BEGIN

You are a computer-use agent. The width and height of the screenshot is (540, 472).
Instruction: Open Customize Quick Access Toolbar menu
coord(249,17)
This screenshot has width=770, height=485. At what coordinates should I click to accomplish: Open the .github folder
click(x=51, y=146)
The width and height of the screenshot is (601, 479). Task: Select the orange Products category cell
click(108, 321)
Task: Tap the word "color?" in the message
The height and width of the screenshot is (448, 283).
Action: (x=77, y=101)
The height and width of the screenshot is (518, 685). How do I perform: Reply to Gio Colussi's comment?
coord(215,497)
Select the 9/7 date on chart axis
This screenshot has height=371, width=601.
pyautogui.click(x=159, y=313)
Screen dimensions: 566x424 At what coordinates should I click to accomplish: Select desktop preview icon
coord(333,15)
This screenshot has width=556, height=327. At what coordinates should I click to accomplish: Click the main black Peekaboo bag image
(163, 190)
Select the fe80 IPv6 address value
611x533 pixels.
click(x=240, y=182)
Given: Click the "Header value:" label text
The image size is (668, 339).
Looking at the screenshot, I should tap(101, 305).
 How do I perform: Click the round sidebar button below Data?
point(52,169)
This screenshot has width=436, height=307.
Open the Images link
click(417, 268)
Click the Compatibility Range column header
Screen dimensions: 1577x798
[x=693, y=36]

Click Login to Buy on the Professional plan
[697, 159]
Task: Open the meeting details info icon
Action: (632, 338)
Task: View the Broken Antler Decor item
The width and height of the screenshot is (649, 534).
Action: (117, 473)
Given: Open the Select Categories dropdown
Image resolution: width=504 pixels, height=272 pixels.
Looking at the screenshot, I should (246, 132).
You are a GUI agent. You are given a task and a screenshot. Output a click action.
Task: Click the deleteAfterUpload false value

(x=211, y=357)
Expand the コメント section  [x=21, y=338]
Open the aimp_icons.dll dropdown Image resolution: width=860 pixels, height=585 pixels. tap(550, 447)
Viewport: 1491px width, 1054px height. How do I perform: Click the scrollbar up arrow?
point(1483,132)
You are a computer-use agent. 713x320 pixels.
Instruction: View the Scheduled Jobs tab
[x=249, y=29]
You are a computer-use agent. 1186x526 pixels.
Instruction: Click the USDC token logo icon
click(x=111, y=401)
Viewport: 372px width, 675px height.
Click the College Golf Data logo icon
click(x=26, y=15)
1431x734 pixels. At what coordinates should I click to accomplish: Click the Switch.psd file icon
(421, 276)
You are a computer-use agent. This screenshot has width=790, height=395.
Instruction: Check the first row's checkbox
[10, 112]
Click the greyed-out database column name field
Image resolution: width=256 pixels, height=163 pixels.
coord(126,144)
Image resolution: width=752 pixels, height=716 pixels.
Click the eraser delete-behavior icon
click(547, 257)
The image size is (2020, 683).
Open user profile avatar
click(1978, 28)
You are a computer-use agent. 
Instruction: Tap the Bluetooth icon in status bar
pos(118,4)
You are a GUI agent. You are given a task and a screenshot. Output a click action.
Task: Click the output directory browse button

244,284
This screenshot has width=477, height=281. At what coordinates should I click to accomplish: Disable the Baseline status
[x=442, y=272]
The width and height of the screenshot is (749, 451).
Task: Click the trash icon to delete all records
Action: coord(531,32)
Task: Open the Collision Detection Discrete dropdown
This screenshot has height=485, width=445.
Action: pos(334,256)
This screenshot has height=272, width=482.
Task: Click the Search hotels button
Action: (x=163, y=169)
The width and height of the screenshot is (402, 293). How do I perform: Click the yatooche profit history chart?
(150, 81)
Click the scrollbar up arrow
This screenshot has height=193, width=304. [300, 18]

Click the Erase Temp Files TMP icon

END

Search the data for the string "dropdown" and copy every line where it appears.

Result =
Given: Open the Select Categories dropdown
Open the aimp_icons.dll dropdown Image resolution: width=860 pixels, height=585 pixels. tap(550, 447)
Task: Open the Collision Detection Discrete dropdown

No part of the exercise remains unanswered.